## TESTO ESTRATTO
Tradizionale la mostra tematica durante la Mostra Scambio di auto, moto, cicli e ricambi d’epoca, che per l’edizione invernale ha avuto come protagonisti i Cinquantini.
Dal 14 al 16 febbraio 2025, Il tappeto rosso della 88° Mostra Scambio di Novegro, è stato quindi dedicato a i ciclomotori costruiti negli anni Sessanta e Settanta. 
Quei motorini, come venivano chiamati in quegli anni del secolo scorso, che hanno avuto il pregio di mettere in sella una infinità di quattordicenni e che spesso rappresentavano anche il mezzo di trasporto obbligato, oltre che preferito.
Un ventennio esposto in un percorso emozionale attraverso nomi e marchi legati indissolubilmente all’industrializzazione nazionale e, nella fattispecie, alla motorizzazione su due ruote.
Una testimonianza della valenza e della forza anche di piccoli costruttori italiani, ormai scomparsi, ancora vivi nei ricordi di molti visitatori.
Accanto a marchi che hanno fatto la storia del motociclismo italiano, Piaggio sicuramente il più famoso con il Ciao, e poi Vespa, ma anche e ancora Gilera, Garelli, Fantic Motor, Moto Morini, Malaguti, Peugeot, Mondial, Motom ecc.
Pezzi di storia persa negli anni con i piccoli modelli sportivi e non di Guazzoni, Aspes, Testi, Malanca, SWM, etc.
Inevitabile sentire mormorare tra gli astanti “Questo l’ho avuto”, “E’ stata la mia prima moto”, ma anche un nostalgico “Quanto l’ho sognata a quei tempi”.
Già perché il cinquantino, Motorino per tutti, è stato un fenomeno di costume nato dalla necessità di spostamento che, soprattutto nel dopoguerra ha assunto un valore primario ma che si scontrava con la altrettanto necessaria economicità sia nel prezzo di acquisto che di manutenzione.
Molte industrie quindi, terminata la necessità della produzione militare, si sono convertite a quella dei mezzi di trasporto anche verso la motorizzazione delle diffuse biciclette.
Si parte quindi dal motore ausiliario, chiamato anche micromotore, da montare su una comune bicicletta capace di trasmettere il moto alla ruota mediante un rullo di aderenza per attrito.
L’evoluzione rapida, tipica di quegli anni, porta velocemente al ciclomotore come lo conosciamo tecnicamente con trasmissione, a catena o cinghia, e anche con cambio di velocità.

## ISTRUZIONI
A – Rispondi a queste domande sul testo dedicato ai cinquantini in mostra a Novegro:
(i) In quali giorni si è tenuta la 88ª Mostra Scambio di Novegro?
(ii) Quale modello viene indicato come il più famoso della Piaggio?
(iii) In che modo il motore ausiliario trasmetteva il moto alla ruota della bicicletta?
B – Scrivi il seguito del testo sui cinquantini esposti a Novegro, cominciando dopo la sua ultima frase.

## RIGHE FORNITE
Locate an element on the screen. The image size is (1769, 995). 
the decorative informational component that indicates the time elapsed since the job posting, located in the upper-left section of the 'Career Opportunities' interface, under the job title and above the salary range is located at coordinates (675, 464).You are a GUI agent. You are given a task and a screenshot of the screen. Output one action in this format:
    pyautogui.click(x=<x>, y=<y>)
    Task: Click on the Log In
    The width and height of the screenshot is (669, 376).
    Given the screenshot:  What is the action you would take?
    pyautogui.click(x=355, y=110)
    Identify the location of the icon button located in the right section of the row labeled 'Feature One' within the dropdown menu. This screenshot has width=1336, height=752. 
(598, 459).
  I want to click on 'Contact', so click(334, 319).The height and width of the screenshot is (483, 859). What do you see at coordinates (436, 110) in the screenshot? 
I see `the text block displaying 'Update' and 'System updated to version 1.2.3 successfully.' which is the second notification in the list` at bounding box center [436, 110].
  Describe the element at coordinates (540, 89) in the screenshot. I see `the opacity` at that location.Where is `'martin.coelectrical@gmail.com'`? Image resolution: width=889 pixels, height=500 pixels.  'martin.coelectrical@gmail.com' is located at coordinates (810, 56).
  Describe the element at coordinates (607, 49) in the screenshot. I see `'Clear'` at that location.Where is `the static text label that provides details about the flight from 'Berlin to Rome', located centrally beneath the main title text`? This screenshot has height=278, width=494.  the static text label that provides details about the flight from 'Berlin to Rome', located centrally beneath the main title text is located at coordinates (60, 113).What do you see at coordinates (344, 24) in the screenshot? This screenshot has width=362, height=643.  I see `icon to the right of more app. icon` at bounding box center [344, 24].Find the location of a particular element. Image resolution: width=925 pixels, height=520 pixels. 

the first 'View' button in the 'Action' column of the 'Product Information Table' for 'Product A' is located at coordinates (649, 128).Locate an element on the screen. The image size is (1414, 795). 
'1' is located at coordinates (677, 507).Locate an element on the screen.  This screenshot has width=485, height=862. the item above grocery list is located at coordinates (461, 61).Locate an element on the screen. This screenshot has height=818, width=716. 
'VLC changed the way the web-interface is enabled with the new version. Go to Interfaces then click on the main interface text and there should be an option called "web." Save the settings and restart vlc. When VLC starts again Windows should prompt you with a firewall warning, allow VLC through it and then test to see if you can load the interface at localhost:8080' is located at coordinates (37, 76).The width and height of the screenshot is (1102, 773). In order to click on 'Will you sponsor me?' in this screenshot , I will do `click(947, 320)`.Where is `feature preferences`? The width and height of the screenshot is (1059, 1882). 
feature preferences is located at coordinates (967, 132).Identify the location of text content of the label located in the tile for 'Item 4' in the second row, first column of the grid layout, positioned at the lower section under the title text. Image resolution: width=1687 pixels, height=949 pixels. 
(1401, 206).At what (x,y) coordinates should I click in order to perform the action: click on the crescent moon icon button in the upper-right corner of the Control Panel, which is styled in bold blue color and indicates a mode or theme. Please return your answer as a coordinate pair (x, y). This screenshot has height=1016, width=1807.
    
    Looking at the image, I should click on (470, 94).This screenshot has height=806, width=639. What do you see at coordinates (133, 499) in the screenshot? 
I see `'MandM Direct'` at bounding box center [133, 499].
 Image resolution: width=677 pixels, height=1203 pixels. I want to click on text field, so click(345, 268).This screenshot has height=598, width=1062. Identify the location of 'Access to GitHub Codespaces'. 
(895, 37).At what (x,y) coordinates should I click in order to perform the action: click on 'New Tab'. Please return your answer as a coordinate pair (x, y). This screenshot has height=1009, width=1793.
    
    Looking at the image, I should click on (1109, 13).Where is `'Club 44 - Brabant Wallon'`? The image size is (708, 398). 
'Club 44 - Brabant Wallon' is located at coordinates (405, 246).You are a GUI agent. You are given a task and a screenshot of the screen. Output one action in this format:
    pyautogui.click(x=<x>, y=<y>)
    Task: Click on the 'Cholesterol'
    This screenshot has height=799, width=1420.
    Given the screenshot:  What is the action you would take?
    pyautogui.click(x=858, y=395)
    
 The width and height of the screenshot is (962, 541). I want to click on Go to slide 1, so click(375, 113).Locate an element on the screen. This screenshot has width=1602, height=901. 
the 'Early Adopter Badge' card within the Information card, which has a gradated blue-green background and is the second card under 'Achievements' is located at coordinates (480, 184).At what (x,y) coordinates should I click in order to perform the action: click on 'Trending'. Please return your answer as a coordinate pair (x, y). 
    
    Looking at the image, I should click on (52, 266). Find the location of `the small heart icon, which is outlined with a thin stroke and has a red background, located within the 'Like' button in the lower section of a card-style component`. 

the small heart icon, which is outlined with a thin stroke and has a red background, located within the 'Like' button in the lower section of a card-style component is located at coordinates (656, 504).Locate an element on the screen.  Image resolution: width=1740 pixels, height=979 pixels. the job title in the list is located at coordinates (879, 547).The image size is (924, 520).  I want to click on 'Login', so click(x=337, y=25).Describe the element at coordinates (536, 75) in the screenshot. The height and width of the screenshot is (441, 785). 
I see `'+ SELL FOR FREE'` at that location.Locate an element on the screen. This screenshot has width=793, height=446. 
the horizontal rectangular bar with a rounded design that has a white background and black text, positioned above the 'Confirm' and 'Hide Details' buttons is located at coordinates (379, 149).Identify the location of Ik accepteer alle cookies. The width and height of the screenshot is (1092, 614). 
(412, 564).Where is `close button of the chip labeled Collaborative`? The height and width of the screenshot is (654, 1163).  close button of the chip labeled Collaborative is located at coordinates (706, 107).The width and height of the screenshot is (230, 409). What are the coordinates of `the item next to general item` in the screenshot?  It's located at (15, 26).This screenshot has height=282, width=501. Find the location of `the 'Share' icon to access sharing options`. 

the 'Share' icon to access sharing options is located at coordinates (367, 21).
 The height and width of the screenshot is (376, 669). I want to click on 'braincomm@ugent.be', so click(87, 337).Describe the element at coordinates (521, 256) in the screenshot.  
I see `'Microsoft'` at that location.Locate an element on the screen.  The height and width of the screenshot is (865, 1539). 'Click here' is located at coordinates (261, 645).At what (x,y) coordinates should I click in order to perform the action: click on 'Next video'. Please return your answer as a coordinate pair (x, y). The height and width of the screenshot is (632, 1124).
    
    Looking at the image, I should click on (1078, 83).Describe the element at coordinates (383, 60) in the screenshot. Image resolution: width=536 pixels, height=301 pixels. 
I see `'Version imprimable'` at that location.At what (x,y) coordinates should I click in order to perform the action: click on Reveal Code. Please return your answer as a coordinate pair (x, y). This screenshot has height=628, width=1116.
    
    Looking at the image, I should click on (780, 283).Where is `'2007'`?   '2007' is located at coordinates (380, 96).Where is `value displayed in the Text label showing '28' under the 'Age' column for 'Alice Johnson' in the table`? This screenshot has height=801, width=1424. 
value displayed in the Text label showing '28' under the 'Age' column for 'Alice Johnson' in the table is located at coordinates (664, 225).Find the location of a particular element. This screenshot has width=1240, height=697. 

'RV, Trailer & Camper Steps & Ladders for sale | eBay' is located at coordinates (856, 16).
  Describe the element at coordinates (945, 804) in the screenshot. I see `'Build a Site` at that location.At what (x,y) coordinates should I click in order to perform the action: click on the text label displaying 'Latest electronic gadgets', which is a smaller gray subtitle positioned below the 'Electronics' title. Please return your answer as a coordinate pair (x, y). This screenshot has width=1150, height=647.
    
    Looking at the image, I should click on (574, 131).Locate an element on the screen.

## RISPOSTE PER PUNTO
A –
(i) Dal 14 al 16 febbraio 2025.
(ii) Il Ciao.
(iii) Mediante un rullo di aderenza per attrito.

B –
Gli anni Sessanta portano un aumento del benessere che coinvolge anche i ciclomotori rendendoli più accattivanti e ricchi di accessori. Un ulteriore salto avanti avviene quando prendono sempre più le sembianze di piccole motoleggere, con un aspetto così accattivante da diventare un cult per i quattordicenni dell’epoca.
La mancanza di obbligo di patente, di assicurazione e casco (bastava pagare il “Bollo”, avere quattordici anni e salire in sella, hanno contribuito al successo dei “Motorini” che, soprattutto negli anni Settanta, ha fatto il salto di qualità e si è prepotentemente imposto sul mercato. 
Migliorano anche le ciclistiche e le prestazioni di queste piccole moto che seppur mortificate dai limiti di legge che prevedono una potenza massima di 1,5 CV e velocità di 40 km/h rendono accattivanti e ambite queste piccole due ruote.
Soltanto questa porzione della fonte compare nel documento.